In 1985, Ozal, like Demirel in the late 1960s, was broadening and expanding Turkey's political and economic relations. During Rajiv Gandhi's visit to Turkey in 1986, Ozal granted a railway electrification project to India without a tender notice. Since then there have been regular exchanges of high-level visits, including that of president S D Sharma to Turkey in 1993 and Demirel's return visit in January 1995. Another important visitor in 1996 was Turkey's chief of general staff, General I H Karadayi. The military, along with politicians and the secular elite, form the third power center in Turkey's ruling triangle.

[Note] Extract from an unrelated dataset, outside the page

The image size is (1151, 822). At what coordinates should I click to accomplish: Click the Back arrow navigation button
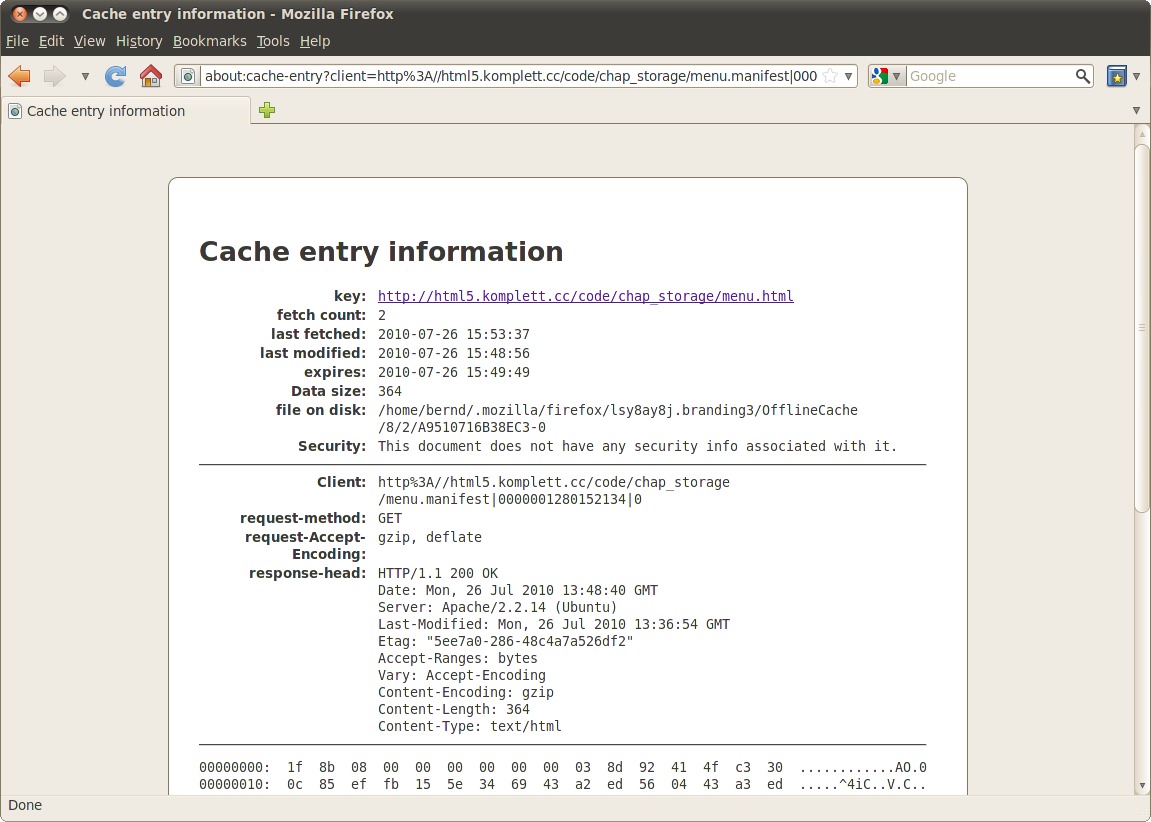(19, 76)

Ozal was a statesman with vision and drive and he had transformed Turkey's moribund and closed economy into a throbbing market-oriented one in a decade. By the end 1995 it was advanced enough to enter into a Customs Union Agreement with the Europe Union - ie, exports and imports are not subject to duties. Turkey subsequently captured the white-goods market in the EU. Ankara is now preparing to discuss in 2004 dates for its accession into the EU. For India's part, starting with the relaxation of market controls and the opening of its economy in the beginning of the 1990s, it has made steady progress, with economic growth averaging about 6 percent.

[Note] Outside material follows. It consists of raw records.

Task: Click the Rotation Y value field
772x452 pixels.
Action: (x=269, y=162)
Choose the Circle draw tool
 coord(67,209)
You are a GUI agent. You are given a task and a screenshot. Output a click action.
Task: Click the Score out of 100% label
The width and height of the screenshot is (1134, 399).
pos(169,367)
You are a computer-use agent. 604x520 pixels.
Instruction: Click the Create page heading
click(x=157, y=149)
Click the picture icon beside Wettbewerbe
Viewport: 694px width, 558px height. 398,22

There were other visits, such as that of Indian president K R Narayan in 1998, and of Sanskrit- and Bengali-literate prime minister Bulent Ecevit to India in 2000. A poet and a trade unionist, Ecevit has been premier on a number of occasions, finally losing power last November to the Justice and Development Party (AKP), which has Islamist roots and which became the first such party to win a two-thirds majority in parliament. Ecevit followed the Bhagavad Gita's teachings in his political life and also translated some poems from Tagore's Geetanjali into Turkish. Ironically, in 1997, when in the opposition, Ecevit praised Indian political parties for not supporting the minority government of the BJP, a conservative Hindu religious party. India's generally hawkish home minister, L K Advani, visited Turkey in 2001.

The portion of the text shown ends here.